The simulated dataset, Cooper explained, represents all the variants that would likely be present in the human genome — whether they had an ill effect or not — had the genome not been subjected to natural selection. For each annotation, CADD compares both sets of variants and asks how that particular annotation feature differs between the two datasets. So, for example, "in our set of 15 million simulated variants there is something like 8,000 stop codons, [but] when you look at the observed variants there's something like 100 real ones," he said. "That … deficit is likely the effect of natural selection," because "if there was no natural selection in humans we would expect to have observed about 8,000 stop codons." That difference "is the property we are going after," he said.

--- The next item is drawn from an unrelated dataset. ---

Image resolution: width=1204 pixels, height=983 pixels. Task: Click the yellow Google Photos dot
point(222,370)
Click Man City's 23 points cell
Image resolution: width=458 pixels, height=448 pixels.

The researchers ran this comparison process for each of the 63 annotations and then trained a support vector machine using the approximately 30 million simulated and real variants and features derived from the annotations, according to the paper. The SVM quantifies for each annotation "how strongly it separates the observed and simulated variants," Cooper said, and it computes a single score based on all the relevant annotations for each variant that represents the likelihood that the variant is deleterious, although it may not necessarily be pathogenic.

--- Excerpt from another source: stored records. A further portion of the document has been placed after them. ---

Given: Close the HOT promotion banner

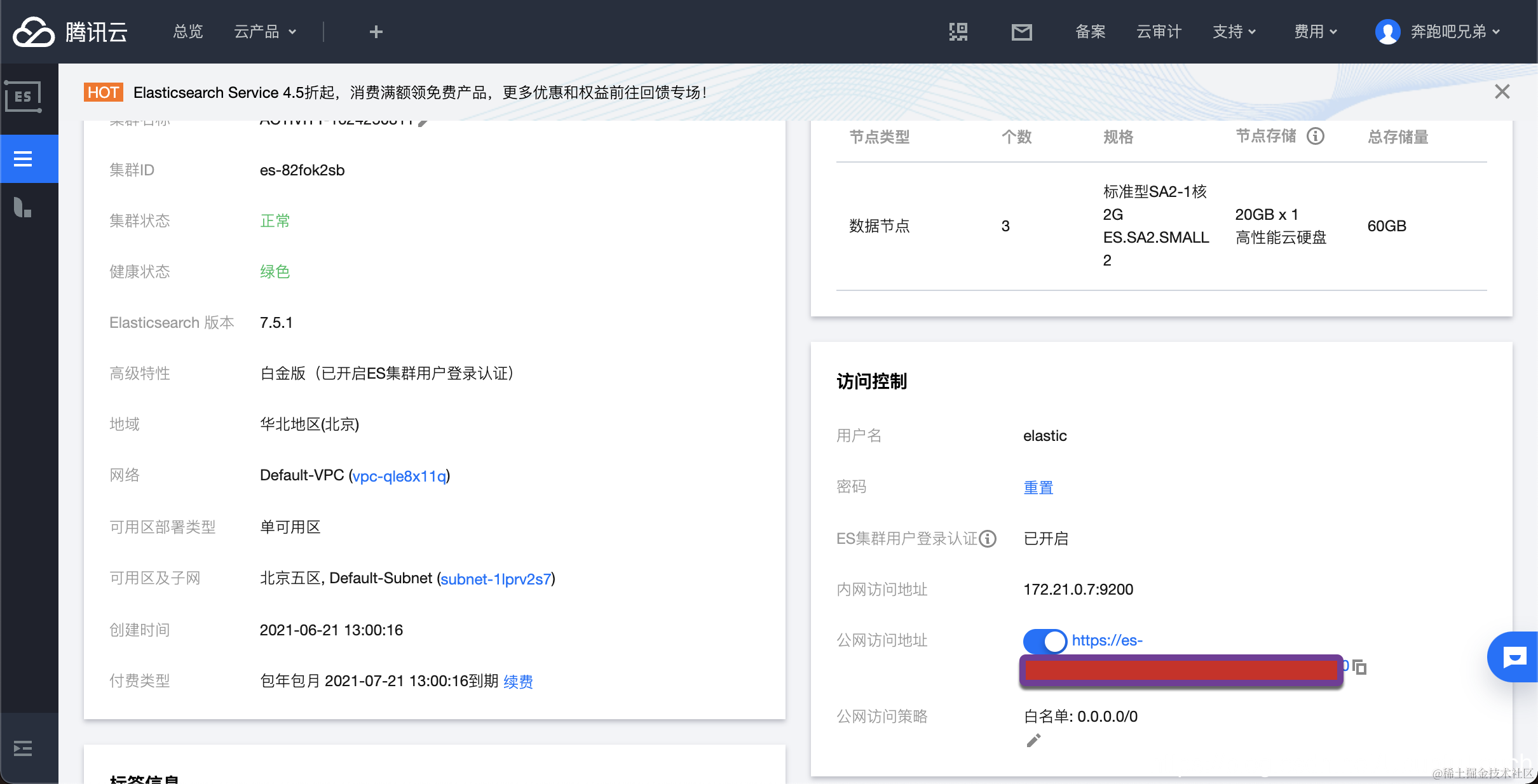Looking at the screenshot, I should (1502, 92).
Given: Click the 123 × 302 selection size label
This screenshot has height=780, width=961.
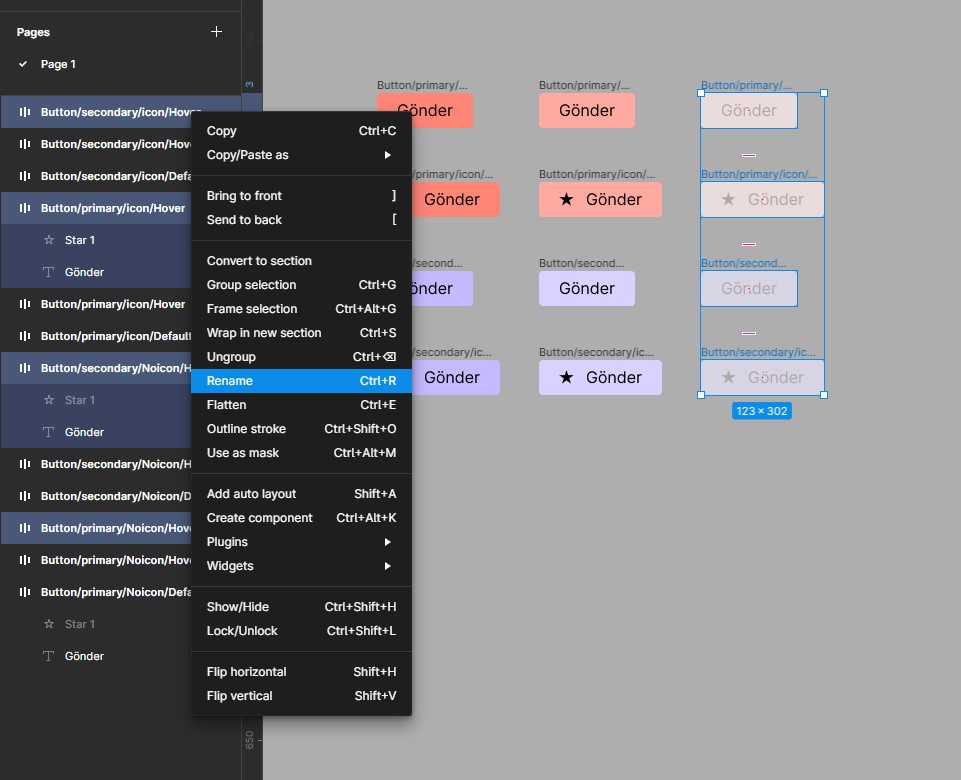Looking at the screenshot, I should tap(762, 411).
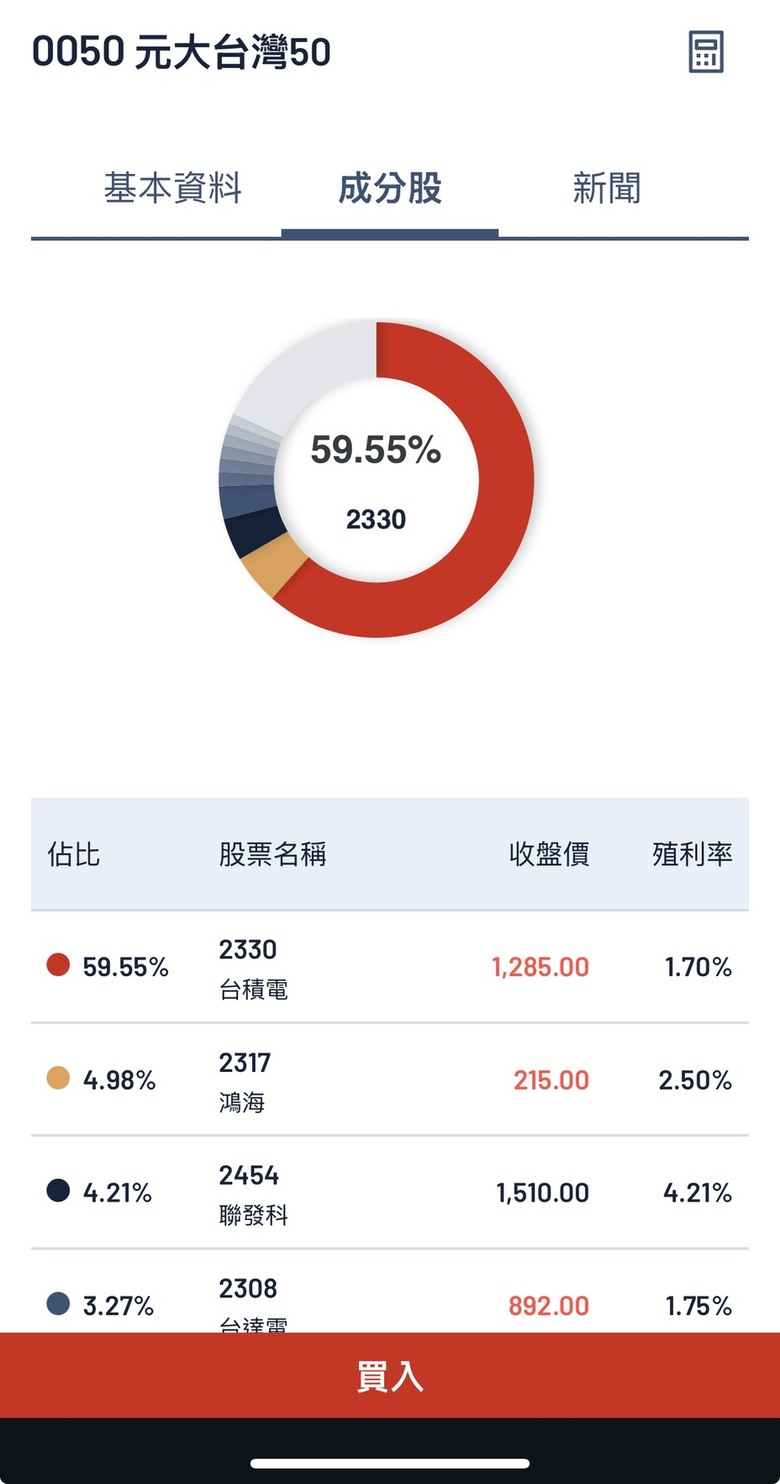Switch to the 基本資料 tab

click(173, 188)
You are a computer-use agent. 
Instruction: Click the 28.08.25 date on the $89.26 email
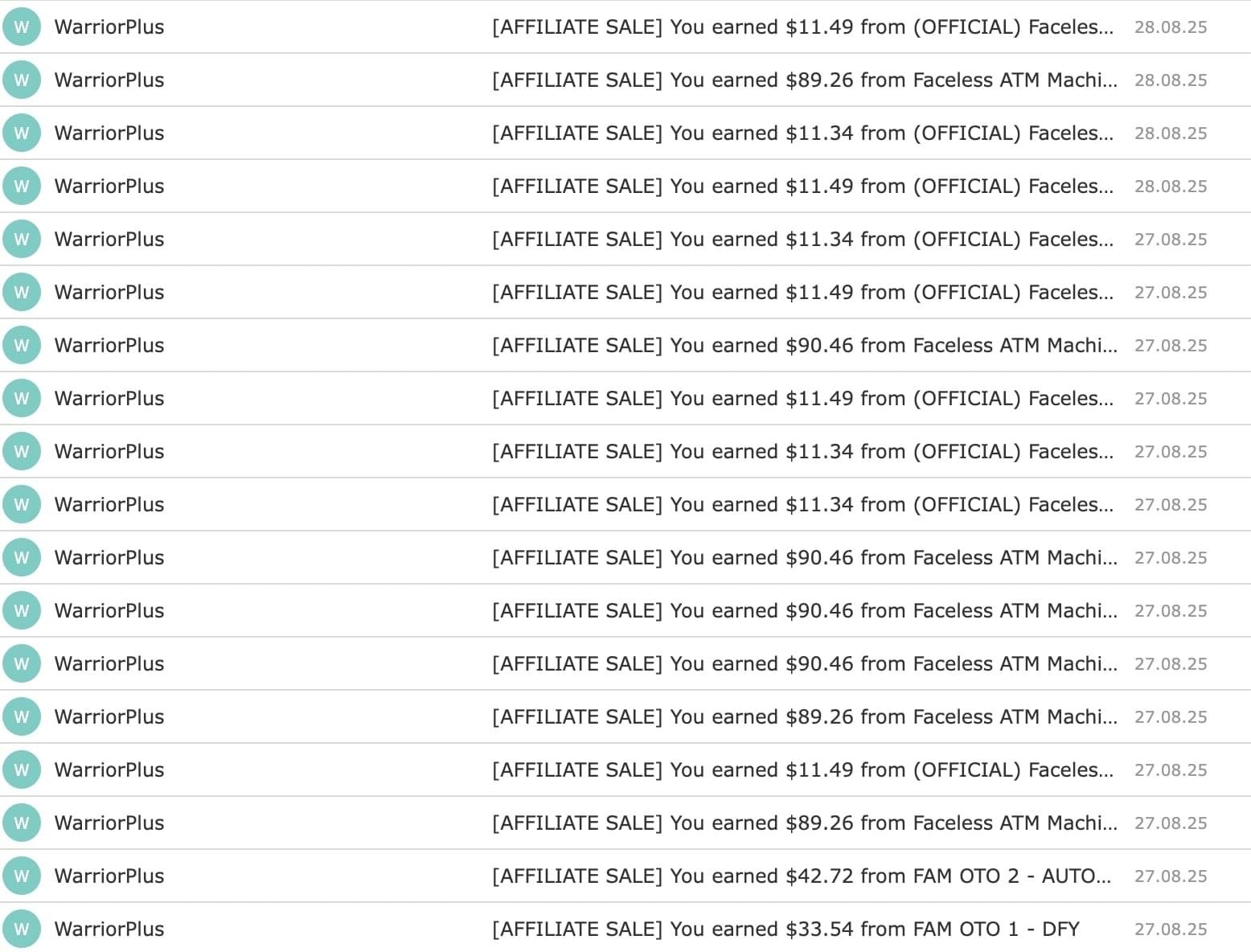[1171, 80]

One of the benefits of this approach, he said, is that there is no limit to the number of new annotations that could be added to the system to make the CADD scores better — an important factor in its favor as projects like ENCODE continue to generate useful data for annotation. He and his colleagues are already on the lookout for more annotations to incorporate into the system including ones that pertain to regulatory variants, where the current "paucity" of data "limits that development of better annotations, as well as our ability to validate predictions," the researchers wrote. Furthermore, "the one-stop nature of CADD is likely to be of great practical and conceptual value to future sequencing studies" because "it will minimize the scope and diversity of annotations that have to be generated, tracked, and evaluated by a laboratory or project and will reduce the need for ad hoc combinations of filters, scores, and parameters as is now routinely carried out."

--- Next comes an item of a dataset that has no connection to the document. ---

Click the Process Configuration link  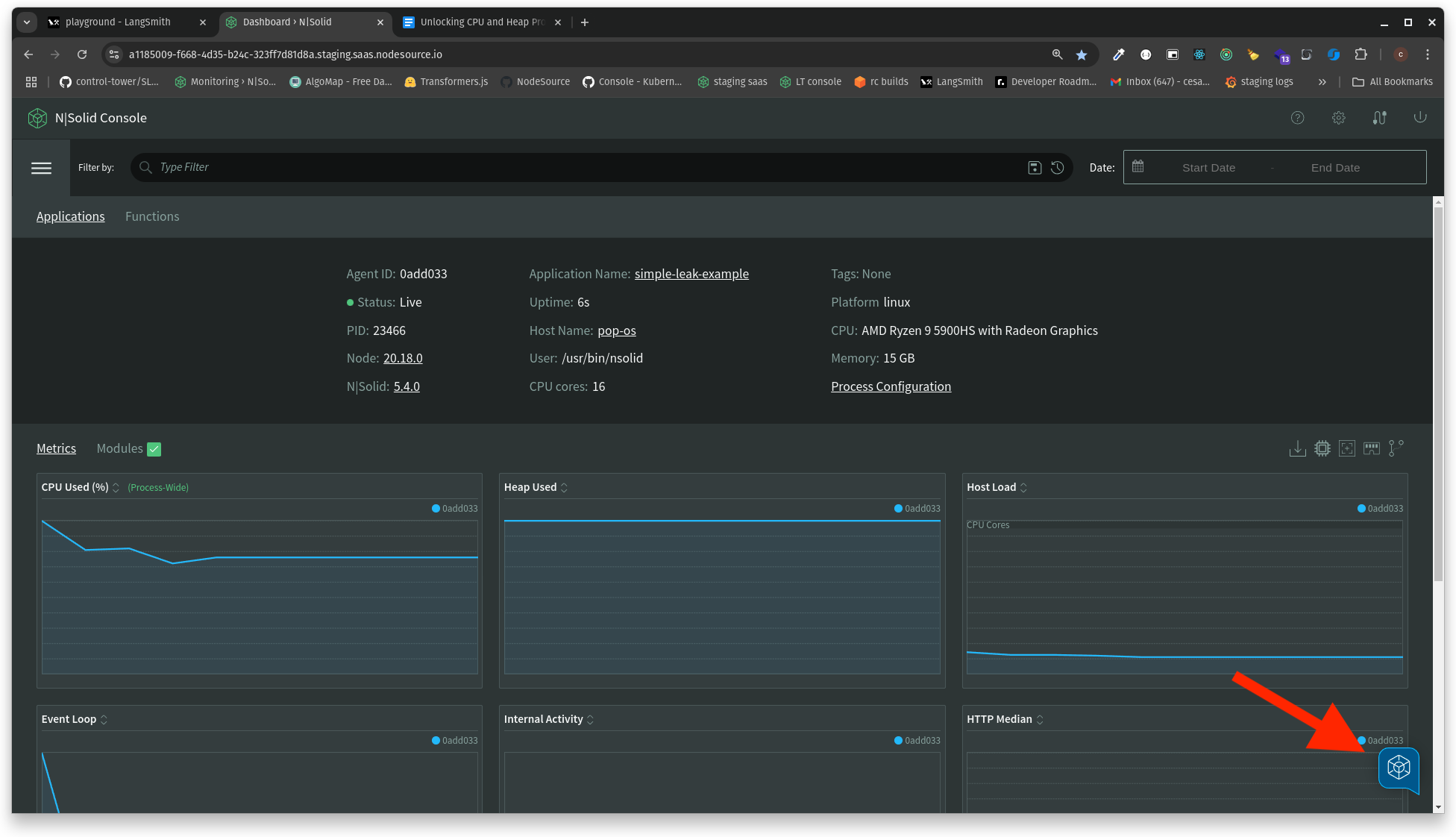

Like their colleagues at EBI and WTSI, the HudsonAlpha and UW researchers provide pre-computed scores for all possible single nucleotide mutations that could occur at every position in the genome — about 9 billion in total — so users don’t have to repeat the development process described in the paper, but for those who want to, the researchers have made their code freely available for download. There are, however, no pre-computed scores for indels — since the list of possibilities would be much too large to generate up front. For those who need to score indels, the team has put together some code that they offer for that purpose, Cooper said.